Making a world for a game means that you always have to keep gameplay in mind.  If the intelligent life on your world is limited to one village of humans that survived the recent plague… well, that’s not very good for an RTS.  Is your world a realistic dark ages setting with no magic or magic-like stuff at all?  Well, that’s gonna do shitcicles for an RPG.  Always keep gameplay in mind.

With an RTS, this means that you’re always going to have to think about which factions are large enough to be playable, relationships between various kingdoms/empires/races/whatever, and lots of other stuff.  In addition, you’ll have to think about what would happen if there were expansions for your RTS.  Because everyone loves expansions.  Even Hitler loved expansions.

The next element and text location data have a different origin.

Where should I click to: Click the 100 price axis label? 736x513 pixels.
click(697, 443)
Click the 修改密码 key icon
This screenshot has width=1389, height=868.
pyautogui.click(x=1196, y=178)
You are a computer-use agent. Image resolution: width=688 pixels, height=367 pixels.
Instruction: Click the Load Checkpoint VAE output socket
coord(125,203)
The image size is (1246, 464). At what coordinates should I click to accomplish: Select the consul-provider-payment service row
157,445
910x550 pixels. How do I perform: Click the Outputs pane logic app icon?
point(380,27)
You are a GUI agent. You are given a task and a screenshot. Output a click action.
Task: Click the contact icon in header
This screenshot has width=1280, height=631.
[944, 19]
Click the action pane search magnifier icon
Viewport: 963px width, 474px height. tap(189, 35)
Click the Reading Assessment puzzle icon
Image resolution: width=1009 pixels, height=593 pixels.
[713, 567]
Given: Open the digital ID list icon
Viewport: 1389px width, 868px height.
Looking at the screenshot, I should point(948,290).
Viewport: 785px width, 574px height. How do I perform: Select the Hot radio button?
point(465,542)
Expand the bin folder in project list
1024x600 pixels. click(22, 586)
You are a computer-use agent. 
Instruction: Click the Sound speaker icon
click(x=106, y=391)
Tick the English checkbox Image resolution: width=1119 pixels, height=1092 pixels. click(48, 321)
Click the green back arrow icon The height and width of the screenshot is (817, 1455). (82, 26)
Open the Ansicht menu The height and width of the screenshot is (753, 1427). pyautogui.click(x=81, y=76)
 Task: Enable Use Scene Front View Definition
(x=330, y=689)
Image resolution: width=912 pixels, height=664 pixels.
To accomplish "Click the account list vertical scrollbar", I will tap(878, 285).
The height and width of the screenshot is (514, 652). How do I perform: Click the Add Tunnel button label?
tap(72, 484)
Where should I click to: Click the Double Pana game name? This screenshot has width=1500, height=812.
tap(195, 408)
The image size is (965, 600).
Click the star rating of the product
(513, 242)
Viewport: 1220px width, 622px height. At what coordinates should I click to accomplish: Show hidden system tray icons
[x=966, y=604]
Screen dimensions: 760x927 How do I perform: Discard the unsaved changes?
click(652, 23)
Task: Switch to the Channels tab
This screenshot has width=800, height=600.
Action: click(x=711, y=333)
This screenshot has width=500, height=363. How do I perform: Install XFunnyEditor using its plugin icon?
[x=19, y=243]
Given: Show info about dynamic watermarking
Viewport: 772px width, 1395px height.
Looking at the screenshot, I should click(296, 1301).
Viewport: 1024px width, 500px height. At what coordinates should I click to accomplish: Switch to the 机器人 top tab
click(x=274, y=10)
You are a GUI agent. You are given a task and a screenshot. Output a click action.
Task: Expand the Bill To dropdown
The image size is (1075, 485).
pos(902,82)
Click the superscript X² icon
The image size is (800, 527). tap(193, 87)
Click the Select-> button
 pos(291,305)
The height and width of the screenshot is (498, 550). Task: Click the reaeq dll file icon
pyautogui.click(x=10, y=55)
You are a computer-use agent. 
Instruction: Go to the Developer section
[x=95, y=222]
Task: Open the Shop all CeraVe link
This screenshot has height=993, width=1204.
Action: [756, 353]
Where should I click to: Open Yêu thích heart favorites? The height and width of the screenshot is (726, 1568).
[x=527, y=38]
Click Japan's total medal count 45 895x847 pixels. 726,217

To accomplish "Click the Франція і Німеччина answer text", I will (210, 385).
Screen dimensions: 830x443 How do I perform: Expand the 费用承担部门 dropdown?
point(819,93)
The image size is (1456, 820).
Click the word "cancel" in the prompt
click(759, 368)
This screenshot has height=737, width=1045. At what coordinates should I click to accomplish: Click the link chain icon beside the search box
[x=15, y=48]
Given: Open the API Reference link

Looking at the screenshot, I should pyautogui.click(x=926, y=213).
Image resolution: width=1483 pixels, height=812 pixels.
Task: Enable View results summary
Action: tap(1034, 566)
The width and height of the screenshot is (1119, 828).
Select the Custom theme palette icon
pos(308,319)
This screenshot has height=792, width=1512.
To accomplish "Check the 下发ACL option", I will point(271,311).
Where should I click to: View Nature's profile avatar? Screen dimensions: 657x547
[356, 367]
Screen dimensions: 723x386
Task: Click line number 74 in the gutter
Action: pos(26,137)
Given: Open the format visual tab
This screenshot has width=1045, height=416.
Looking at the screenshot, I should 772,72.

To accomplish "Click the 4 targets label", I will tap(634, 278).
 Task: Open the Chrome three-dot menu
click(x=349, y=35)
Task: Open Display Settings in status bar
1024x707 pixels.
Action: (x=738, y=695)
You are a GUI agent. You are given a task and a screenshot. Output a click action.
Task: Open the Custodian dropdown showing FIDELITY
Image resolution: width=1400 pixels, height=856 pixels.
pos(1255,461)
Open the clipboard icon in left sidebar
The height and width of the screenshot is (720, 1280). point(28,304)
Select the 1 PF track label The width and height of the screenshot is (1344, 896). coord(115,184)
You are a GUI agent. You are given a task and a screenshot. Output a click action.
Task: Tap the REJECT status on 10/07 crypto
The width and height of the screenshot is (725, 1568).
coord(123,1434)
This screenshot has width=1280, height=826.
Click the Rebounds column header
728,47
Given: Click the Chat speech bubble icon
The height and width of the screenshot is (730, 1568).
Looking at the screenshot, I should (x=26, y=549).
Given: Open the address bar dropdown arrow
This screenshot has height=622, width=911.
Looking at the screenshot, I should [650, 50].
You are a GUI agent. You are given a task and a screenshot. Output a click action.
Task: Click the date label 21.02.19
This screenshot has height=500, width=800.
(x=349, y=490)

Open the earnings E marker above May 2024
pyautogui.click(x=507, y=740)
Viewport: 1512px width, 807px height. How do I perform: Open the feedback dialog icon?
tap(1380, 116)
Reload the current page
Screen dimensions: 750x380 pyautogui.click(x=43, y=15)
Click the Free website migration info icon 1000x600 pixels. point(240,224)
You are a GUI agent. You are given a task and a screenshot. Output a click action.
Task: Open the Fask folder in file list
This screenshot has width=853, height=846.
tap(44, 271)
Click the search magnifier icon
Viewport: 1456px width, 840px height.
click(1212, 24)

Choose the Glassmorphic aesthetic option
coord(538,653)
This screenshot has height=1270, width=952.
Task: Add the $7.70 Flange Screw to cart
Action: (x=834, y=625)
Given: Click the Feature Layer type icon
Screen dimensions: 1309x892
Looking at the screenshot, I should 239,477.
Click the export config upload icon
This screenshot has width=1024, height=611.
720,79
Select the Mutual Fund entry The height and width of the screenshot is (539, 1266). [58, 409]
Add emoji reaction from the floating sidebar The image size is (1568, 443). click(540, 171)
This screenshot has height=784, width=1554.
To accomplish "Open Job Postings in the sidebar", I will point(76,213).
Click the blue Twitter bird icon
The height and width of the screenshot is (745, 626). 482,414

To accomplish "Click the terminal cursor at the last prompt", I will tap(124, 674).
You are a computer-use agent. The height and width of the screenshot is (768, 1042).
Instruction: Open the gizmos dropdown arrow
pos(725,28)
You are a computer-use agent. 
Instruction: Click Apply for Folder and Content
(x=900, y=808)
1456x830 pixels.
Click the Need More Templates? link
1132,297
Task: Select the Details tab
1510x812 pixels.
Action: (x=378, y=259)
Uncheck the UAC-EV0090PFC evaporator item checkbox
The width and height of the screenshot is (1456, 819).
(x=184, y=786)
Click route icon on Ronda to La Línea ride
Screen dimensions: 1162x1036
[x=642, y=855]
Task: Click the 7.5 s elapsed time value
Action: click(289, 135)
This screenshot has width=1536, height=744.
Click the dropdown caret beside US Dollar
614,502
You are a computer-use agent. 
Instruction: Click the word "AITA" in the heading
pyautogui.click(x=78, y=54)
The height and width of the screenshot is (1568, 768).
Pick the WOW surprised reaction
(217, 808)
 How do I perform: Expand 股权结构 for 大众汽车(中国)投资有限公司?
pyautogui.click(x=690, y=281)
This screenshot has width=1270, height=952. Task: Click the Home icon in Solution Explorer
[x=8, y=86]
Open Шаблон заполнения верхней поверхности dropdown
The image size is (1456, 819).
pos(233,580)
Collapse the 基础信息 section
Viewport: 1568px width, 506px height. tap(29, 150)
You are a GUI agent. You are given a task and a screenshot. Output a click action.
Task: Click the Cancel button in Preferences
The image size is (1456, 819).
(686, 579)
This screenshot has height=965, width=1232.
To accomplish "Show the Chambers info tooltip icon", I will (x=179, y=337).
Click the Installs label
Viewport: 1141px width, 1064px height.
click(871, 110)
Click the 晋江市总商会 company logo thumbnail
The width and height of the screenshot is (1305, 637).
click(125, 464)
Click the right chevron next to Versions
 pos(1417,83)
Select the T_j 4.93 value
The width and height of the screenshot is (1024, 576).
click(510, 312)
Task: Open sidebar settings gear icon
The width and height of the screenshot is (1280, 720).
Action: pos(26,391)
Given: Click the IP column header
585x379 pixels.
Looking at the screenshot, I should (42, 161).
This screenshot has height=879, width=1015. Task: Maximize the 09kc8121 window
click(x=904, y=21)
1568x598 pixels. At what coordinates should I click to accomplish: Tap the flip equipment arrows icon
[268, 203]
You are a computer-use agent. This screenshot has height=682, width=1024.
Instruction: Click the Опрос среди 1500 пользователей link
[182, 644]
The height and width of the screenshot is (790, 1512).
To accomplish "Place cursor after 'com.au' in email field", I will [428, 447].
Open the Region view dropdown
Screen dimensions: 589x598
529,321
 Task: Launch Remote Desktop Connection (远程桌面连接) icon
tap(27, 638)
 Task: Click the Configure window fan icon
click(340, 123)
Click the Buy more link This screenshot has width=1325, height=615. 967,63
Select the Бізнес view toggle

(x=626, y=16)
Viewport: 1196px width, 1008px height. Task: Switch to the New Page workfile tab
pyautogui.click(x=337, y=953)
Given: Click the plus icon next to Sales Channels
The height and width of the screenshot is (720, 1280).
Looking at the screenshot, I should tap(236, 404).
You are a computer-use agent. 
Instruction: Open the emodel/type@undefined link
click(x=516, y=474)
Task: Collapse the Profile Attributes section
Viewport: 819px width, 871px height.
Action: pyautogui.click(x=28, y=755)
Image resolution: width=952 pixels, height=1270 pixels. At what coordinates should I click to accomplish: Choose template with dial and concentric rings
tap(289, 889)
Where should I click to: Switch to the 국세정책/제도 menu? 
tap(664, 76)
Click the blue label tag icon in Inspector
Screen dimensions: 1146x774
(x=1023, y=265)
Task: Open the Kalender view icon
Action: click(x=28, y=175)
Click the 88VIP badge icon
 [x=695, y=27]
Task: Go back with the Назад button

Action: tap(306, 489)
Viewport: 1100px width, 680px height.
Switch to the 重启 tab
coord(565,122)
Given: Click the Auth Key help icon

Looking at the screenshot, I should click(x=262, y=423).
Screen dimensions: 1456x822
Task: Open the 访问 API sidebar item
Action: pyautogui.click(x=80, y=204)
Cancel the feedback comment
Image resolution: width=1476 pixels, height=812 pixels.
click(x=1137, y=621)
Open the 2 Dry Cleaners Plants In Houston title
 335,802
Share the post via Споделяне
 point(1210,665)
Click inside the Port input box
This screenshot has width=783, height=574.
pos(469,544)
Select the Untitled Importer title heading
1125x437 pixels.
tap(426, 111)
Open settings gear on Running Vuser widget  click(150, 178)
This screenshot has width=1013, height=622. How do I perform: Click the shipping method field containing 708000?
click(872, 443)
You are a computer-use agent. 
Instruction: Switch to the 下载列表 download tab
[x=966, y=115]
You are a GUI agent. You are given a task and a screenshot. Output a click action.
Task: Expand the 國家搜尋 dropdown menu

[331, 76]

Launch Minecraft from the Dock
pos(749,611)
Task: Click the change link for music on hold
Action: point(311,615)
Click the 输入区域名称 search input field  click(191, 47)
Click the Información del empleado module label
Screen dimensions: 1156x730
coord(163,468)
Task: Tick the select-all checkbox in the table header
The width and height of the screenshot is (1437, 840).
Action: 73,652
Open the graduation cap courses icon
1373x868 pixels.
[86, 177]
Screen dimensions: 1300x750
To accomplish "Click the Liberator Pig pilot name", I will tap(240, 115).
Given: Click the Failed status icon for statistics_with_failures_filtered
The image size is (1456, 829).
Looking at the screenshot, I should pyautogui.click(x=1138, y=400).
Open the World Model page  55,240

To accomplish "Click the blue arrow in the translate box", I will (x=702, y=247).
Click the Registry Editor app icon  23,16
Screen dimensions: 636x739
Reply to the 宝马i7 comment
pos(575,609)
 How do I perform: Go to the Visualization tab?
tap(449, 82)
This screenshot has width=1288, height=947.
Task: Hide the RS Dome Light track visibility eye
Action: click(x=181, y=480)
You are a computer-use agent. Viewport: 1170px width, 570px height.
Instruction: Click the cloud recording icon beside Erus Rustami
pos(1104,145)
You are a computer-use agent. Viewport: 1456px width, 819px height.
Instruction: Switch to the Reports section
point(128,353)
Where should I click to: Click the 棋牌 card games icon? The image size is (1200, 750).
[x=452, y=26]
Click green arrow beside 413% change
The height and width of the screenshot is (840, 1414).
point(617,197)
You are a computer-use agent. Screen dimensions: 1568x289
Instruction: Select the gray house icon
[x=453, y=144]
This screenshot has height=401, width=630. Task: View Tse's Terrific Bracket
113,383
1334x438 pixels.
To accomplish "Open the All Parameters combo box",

So.  We’ve got that my world is going to be a fantasy world, and that it’s going to be intended for use in an RTS.  We’ve also got a ton of vaguely coherent rambling and references to games you probably haven’t played.  That’s enough for today.  Tommorow, I’ll talk about which races are going to be included in this world of mine, and which cultures will be present.  Or I might forget, or just not feel like it.  But I’ll try.

Hi.

Greetings. This is an introductory post, telling you what’s going to happen on this blog, and what isn’t.

I am a very creative person, and if I think about too much stuff at one time, I get all distracted and it’s really no fun at all. So, most of the time, I just write stuff down randomly when I get too many ideas floating around in my head. This is the purpose of this blog. I will put my ideas here. Lots of them. These ideas will most commonly take the form of ideas for games.

A warning: My ideas are often very disjointed. I don’t actually finish things… ever. And I come back to ideas, too. I might revisit an idea I had five months ago, and explain it in greater detail.

To summarize: On this blog, you will find ideas by me. These ideas may range from completely and totally brilliant to mind-numbingly moronic. On this blog you will not find most of the things you normally find in blogs. Politics. Current events. Posts that begin with “Today I got up at 11:00 am… then I had a sandwhich.” Basically, all that boring shit.

So, yeah. Enjoy. Or, as an alternative… don’t. Your choice.